# Food. How? What? When?



## rms3402 (Dec 2, 2010)

So... I think I have FINALLY made up my mind of what I want to feed Roxy for now. 

I'm definitely going with the Fromm Four Star Nutritionals. I ordered that, and it should be here by Monday! 

I have yet to hear back from ZiwiPeak for samples, and I don't want to just buy it, even though many of your pups love it. Roxy might not... So, I think I'm going to order a small bag of Stella and Chewy's Freeze-Dried Patties.

So... how do I feed her both? Do I feed her a patty or half a patty in the morning? Then feed her one meal of Kibble later on, each day? Or, do I need to feed her more than that? Should I feed her Kibble for most meals, and then feed her Stella and Chewys like 3 - 4 times a week? How much? When? What? How? 

I'm thinking of adding in the occasional raw chicken wing every now and then too.


So... what do I do!?


----------



## jesuschick (Dec 5, 2010)

Fromms is a great food!! Flippedstars recommended it to us. I got a bag of the Surf and Turf Grain Free and my girls absolutely plowed into it. They LOVED it!
UNTIL. I made the "mistake" of topping it with ZiwiPeak.
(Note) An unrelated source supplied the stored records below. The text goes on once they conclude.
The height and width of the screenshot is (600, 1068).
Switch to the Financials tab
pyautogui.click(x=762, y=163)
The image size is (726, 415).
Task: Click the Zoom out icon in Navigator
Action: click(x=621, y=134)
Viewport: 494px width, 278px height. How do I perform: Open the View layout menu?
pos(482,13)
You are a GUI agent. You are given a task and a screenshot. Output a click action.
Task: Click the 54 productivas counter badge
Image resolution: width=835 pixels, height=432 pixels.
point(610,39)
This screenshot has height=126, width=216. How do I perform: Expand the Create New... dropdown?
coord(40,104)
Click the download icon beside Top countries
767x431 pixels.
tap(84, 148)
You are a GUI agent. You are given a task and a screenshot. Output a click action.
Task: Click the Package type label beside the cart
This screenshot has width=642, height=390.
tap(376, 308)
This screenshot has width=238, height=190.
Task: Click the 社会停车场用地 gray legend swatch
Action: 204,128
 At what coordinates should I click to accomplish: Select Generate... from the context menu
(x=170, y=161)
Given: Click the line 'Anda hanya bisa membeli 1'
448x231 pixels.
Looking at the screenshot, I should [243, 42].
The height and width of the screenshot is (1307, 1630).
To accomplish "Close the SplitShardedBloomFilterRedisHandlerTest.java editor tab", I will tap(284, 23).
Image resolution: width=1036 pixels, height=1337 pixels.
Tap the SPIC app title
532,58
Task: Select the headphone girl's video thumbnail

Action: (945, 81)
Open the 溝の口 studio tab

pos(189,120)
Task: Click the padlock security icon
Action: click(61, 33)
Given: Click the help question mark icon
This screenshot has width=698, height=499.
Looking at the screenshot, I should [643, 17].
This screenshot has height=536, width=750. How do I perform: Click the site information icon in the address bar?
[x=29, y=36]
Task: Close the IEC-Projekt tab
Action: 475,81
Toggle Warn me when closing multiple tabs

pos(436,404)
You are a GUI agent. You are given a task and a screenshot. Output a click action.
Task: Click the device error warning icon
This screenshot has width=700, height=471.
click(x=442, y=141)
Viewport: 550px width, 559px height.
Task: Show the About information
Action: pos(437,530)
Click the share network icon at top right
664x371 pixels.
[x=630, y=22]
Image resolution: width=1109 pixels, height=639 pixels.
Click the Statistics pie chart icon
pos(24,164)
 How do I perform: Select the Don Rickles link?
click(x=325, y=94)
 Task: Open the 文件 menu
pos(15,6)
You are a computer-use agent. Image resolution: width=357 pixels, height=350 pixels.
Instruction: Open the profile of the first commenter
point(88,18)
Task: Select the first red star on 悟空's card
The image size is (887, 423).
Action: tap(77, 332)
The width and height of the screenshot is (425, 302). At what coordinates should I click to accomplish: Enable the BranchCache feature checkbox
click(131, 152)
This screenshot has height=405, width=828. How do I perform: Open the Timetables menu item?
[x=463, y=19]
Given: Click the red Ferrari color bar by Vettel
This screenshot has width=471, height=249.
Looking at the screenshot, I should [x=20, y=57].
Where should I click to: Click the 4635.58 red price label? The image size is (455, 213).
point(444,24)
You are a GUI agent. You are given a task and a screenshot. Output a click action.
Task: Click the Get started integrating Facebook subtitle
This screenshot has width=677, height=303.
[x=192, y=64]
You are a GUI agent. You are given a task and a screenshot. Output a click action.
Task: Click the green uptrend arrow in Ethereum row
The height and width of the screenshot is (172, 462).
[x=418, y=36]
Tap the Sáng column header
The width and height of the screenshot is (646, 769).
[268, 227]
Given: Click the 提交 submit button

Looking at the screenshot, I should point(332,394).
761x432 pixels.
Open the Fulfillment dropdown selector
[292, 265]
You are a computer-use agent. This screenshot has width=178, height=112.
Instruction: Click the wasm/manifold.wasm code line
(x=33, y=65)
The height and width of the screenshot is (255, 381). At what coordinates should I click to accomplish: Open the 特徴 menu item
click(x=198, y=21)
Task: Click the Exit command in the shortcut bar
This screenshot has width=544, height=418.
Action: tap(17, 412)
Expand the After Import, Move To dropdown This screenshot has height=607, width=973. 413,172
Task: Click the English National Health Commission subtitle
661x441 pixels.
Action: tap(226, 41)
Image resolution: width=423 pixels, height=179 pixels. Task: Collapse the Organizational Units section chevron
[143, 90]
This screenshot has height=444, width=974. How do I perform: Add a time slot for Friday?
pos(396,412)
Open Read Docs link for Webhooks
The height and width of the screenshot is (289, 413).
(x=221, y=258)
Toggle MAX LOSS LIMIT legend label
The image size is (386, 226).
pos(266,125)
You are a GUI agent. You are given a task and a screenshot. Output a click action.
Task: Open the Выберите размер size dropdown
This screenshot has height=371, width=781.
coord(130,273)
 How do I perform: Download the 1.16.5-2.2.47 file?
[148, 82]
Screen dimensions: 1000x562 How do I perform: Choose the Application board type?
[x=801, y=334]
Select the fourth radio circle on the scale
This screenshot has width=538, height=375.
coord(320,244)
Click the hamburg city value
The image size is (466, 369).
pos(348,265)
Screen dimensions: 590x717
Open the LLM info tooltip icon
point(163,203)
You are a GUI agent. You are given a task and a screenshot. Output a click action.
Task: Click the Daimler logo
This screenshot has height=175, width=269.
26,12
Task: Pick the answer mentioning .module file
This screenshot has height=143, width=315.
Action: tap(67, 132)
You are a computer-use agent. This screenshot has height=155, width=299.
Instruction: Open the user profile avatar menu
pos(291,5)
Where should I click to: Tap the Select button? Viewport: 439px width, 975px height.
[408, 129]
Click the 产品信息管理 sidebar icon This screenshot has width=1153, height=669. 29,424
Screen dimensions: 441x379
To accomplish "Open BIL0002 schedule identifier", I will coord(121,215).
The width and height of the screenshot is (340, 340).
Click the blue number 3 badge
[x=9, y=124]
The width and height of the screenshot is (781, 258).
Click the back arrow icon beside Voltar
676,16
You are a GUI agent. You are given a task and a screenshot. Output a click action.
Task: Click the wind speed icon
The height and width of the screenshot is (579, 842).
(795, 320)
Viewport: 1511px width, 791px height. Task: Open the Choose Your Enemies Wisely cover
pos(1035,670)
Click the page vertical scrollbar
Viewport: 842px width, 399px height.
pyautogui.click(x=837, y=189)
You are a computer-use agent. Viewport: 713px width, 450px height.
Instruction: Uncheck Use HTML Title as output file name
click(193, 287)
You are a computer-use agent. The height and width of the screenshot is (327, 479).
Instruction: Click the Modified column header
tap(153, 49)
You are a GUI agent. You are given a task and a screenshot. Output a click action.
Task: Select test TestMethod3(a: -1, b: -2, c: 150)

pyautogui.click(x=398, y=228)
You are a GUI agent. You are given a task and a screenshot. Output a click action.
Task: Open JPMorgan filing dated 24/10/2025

ZP claims to be an excellent "kibble topper". I told them it should be called a kibble REPLACEMENT because mine would pick out the ZP and in Ruby's case I should have snapped a photo. There was no food left in the bowl, the ZP was gone and I had Fromms literally scattered all around her bowl!
She moved herself to all ZP in about 3 days!
I now have about 1/3-1/4 bag of Fromms (that I just bought last month) sitting.
They are now on ZP. One of mine has some yummy issues so she is getting ZP with plain chicken to help her transition. I truly think that I could stop the chicken and she'd be fine she has improved so much.
Since you have the Fromms on the way. Try it, I'll bet it is a hit. If you get the ZP, try a few pieces on the top and see what she does. The pieces also make good treats as they can be broken up.
Sounds like you have some great nutritional options for your baby!!


----------